We don't have a gun so in disposing of an animal I did have to cut a throat. I did have Jaguar euthanized (the vet was there anyway, and she was suffering) but any others had their throat cut. It wasn't fun and I hated doing it, but it is what had to be done.


----------



## Beverrlly

We have had to burn a body also up here in the Frozen North. We had one die of unknown causes overnight so I didn't feel it would be safe to eat him not knowing exactly why he died or how long he'd been there. Ground was frozen solid and we don't have any equiqment big enough to dig the hole so we made a big, hot fire and creamated him. I also made sure the bones were gone since I didn't want to see our dogs gnawing on him. He was a pet...


----------



## ozark_jewels

BlueHeronFarm said:


> Do those of you who have LGDs worry about putting the body out on your property?
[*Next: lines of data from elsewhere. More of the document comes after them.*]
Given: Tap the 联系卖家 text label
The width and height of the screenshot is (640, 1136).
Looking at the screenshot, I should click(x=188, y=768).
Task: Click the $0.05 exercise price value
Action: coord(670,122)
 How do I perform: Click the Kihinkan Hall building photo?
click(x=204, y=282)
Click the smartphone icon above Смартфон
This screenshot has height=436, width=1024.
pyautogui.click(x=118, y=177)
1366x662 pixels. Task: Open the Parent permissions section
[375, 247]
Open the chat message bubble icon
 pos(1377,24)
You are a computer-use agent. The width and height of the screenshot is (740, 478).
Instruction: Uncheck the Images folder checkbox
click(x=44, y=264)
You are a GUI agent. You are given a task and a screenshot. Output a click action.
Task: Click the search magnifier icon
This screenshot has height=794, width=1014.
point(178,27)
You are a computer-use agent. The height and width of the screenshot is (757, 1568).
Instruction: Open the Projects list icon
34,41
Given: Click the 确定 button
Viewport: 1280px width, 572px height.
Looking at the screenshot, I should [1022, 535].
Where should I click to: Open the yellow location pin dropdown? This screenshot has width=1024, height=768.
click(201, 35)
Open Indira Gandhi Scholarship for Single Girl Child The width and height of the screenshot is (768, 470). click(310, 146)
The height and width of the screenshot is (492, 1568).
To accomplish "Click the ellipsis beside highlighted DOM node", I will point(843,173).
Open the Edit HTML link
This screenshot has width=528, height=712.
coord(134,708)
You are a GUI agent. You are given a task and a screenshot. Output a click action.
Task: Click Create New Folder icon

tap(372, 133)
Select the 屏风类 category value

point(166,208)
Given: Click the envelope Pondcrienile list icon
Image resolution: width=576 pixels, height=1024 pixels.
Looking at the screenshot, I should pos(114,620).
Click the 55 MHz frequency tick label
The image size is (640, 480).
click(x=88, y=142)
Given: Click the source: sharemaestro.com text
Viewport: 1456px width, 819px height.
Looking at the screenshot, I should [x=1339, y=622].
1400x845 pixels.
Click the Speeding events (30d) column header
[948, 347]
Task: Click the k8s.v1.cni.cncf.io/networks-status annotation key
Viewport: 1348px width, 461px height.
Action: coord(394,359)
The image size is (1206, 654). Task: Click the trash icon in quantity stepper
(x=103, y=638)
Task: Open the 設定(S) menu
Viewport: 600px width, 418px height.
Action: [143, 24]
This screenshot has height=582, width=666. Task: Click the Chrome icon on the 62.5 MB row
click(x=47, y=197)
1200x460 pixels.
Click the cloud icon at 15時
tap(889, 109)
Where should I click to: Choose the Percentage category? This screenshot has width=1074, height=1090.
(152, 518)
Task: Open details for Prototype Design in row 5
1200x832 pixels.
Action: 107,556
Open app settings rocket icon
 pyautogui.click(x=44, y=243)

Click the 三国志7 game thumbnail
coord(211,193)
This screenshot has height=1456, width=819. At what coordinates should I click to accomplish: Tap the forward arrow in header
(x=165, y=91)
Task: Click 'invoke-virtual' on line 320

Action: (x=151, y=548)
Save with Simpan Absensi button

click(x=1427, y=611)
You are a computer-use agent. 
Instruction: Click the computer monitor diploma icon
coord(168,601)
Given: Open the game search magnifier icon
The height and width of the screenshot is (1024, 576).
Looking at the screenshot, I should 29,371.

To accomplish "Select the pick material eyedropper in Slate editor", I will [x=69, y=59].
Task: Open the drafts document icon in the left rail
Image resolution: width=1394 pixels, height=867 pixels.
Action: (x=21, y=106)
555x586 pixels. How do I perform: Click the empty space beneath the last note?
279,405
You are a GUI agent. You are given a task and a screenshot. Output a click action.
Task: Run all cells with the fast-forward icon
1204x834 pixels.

We want to feed the ecosystem-- but we don't want Trudy to get into anything.


Actually I feed any animal that isn't full of drugs to my LGDs. Surprised?? I researched it very carefully before deciding to do so. Its part of the LGD's job to eat anything that might attract predators to the herd. This includes stillborn kids, ones that die, etc.
I've fed my dead animals to my LGD's for years......no problems. They get everything I don't use when I butcher the butcher goats. This includes hide and head.
They are very smart dogs, they know the difference.
I just lay the body out far enough that it won't bother me, but the LGD's can still eat off it. This goes for bovines or goats.


----------



## BlueHeronFarm

I know that a lot of people do the BARF diet - so I guess I'm less worried about her eating it than I am worried about her dragging it back home. Our dog is a collector. She keeps a pile of stuff in the barnyard. Giant sticks she finds in the fields, anything we've accidentally left outside (like feed scoops), poultry feeders...anything she can carry goes to her little collection yard. This includes dead frogs, pieces of mice...I am worried to add goat carcass to that list.


----------



## ozark_jewels

Oooooohhhhh......I thought you were worried about them turning to eating their charges while they were alive. 
If they drag pieces back to the yard, I let them chew till all meat is off the bone then I burn the bones in my burn barrel for trash. I don't let them keep resurrecting the bones. That includes the horse that they drug over from the neighbors....piece by piece I saw them drag every part of that horse over to my yard. I just kept burning..... :lol


----------



## NubianSoaps.com

I dont' want my dogs fighting so I wouldn't just put a dead body out in my woods without liming and burying it or burning it. If it was fit for the dogs to eat, than I would butcher it. 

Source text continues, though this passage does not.